When you reach the line that contains "Given: Star the", give it back exactly along with each line after it to the end of the entries; skip any pictures.
[EXCERPTED DATA Boundary: Start]
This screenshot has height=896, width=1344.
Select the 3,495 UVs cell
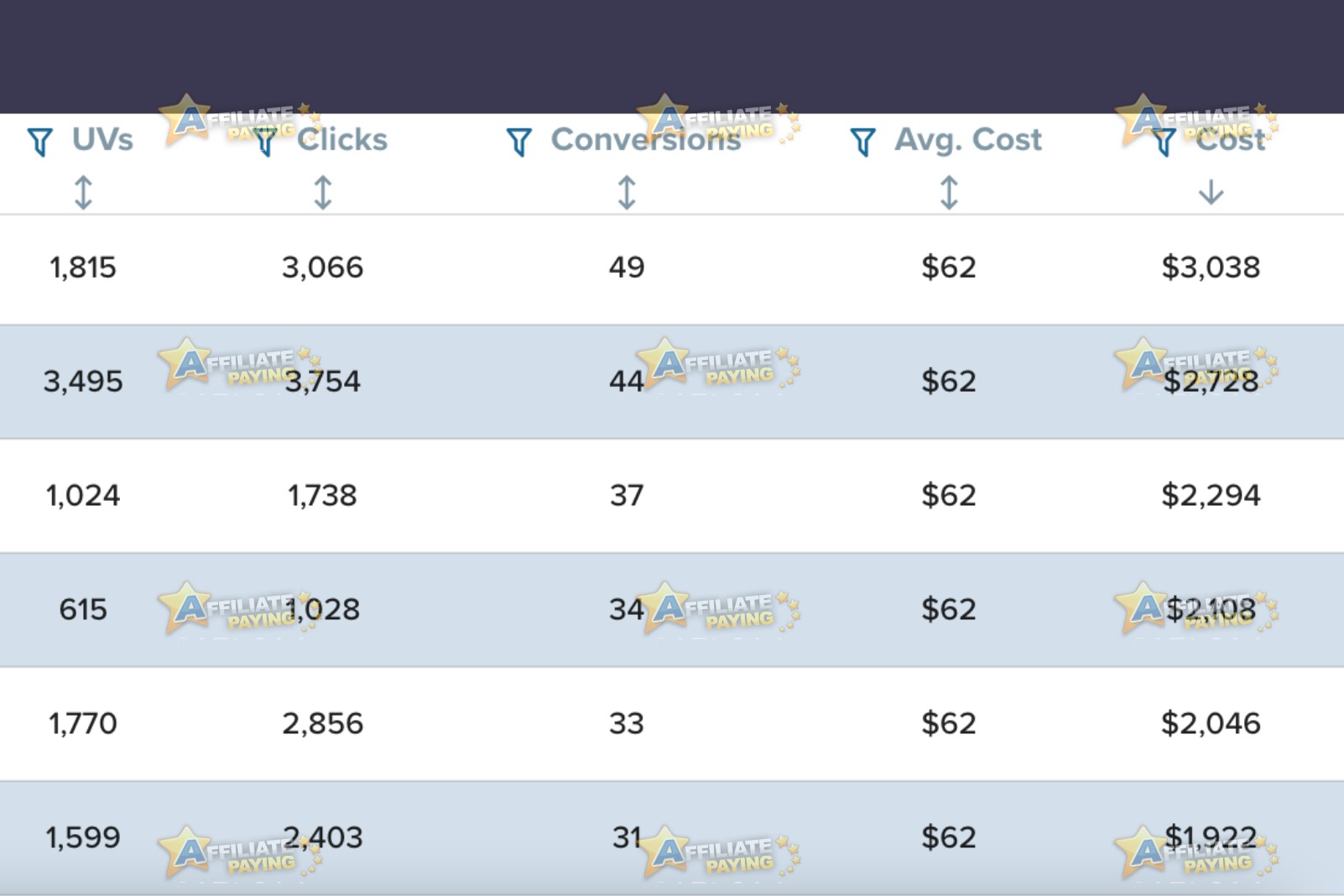tap(83, 382)

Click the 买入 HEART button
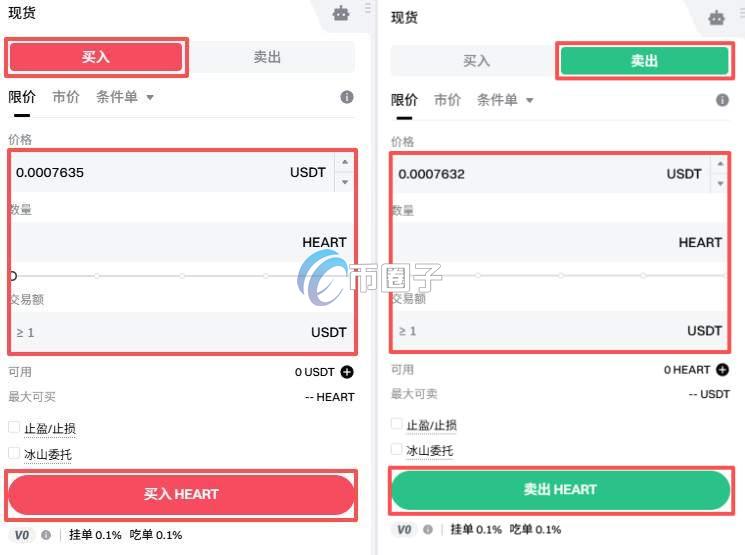pos(181,495)
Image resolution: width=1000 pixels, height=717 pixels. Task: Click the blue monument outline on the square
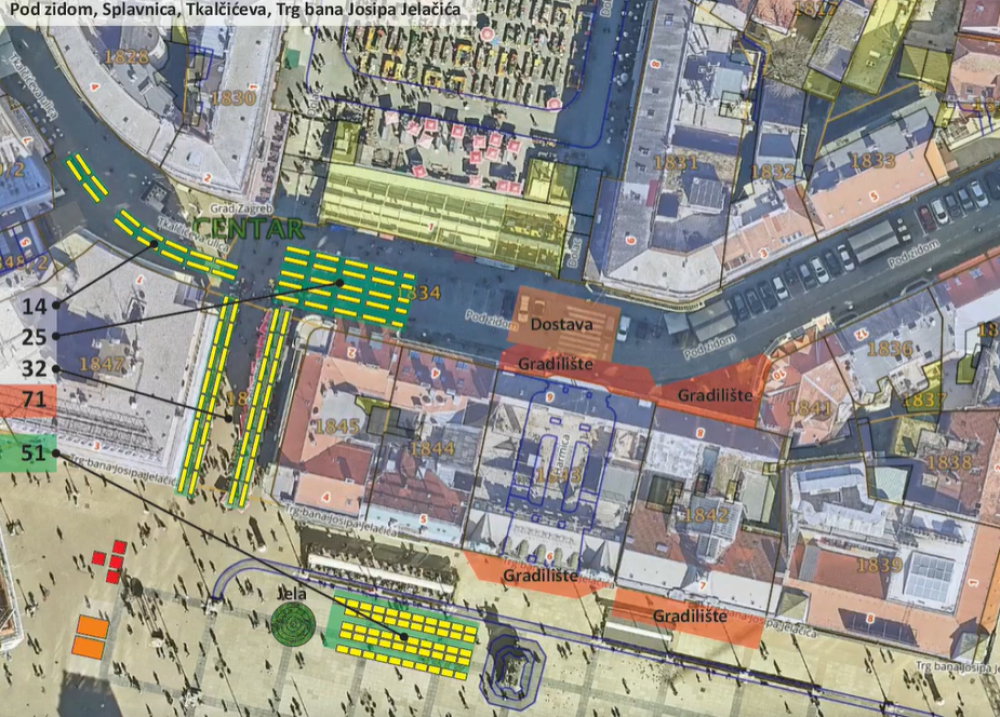tap(514, 664)
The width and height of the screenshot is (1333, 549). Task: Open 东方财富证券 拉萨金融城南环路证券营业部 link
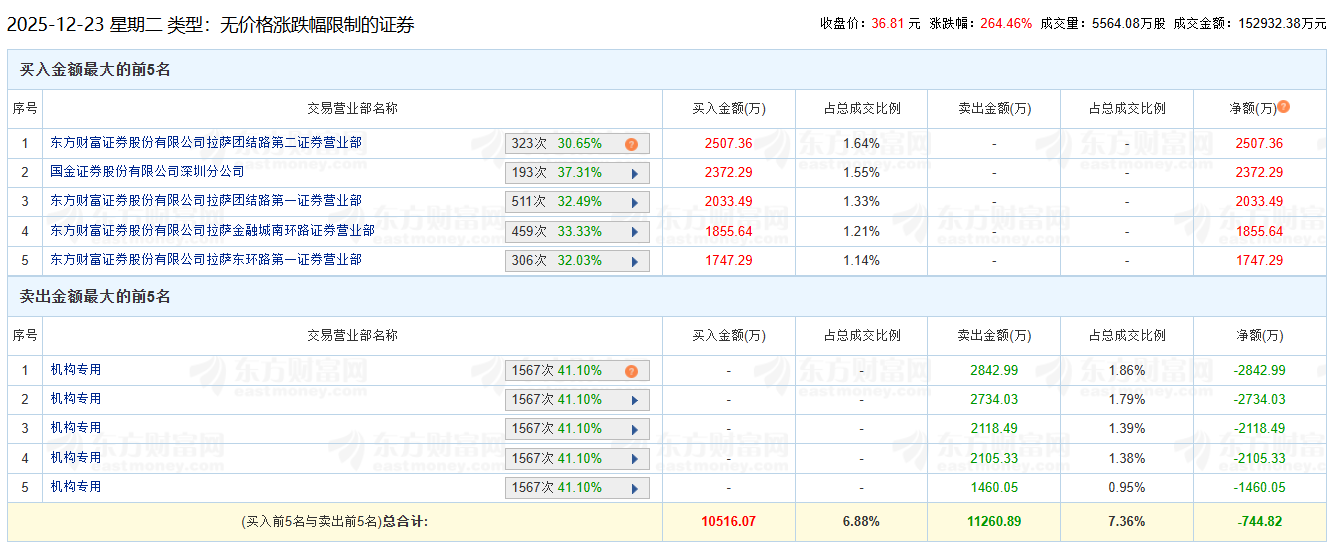(212, 230)
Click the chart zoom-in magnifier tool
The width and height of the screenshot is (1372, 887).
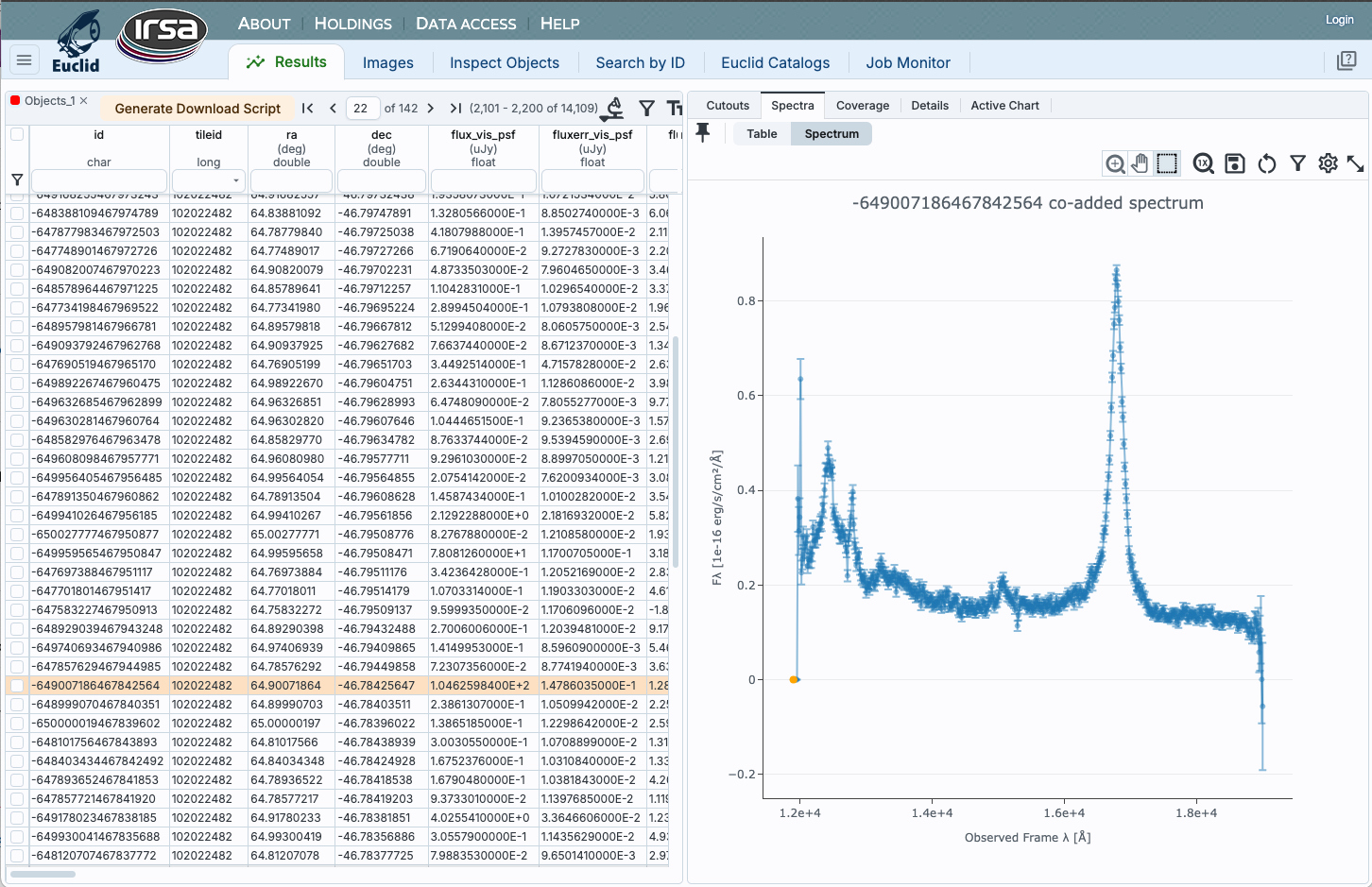click(x=1115, y=164)
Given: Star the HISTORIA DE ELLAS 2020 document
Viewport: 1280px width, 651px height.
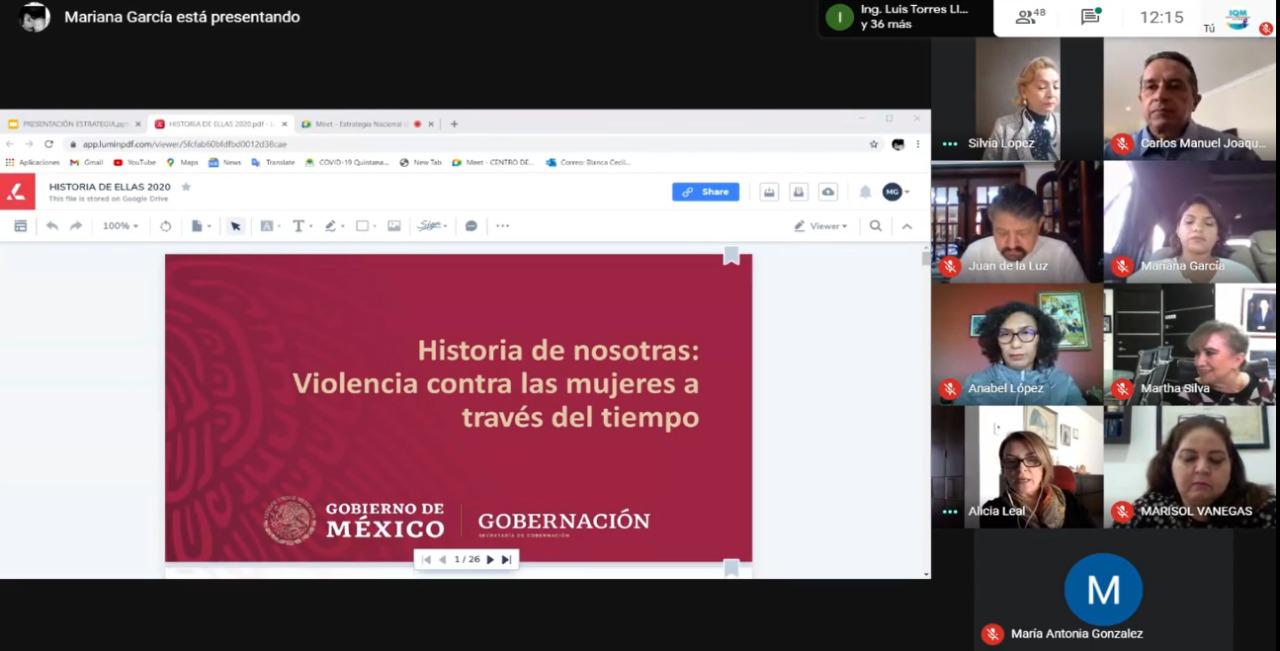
[EXCERPTED DATA Boundary: End]
_OUTPUT OF THE EXERCISE_
Given: Star the HISTORIA DE ELLAS 2020 document
Viewport: 1280px width, 651px height.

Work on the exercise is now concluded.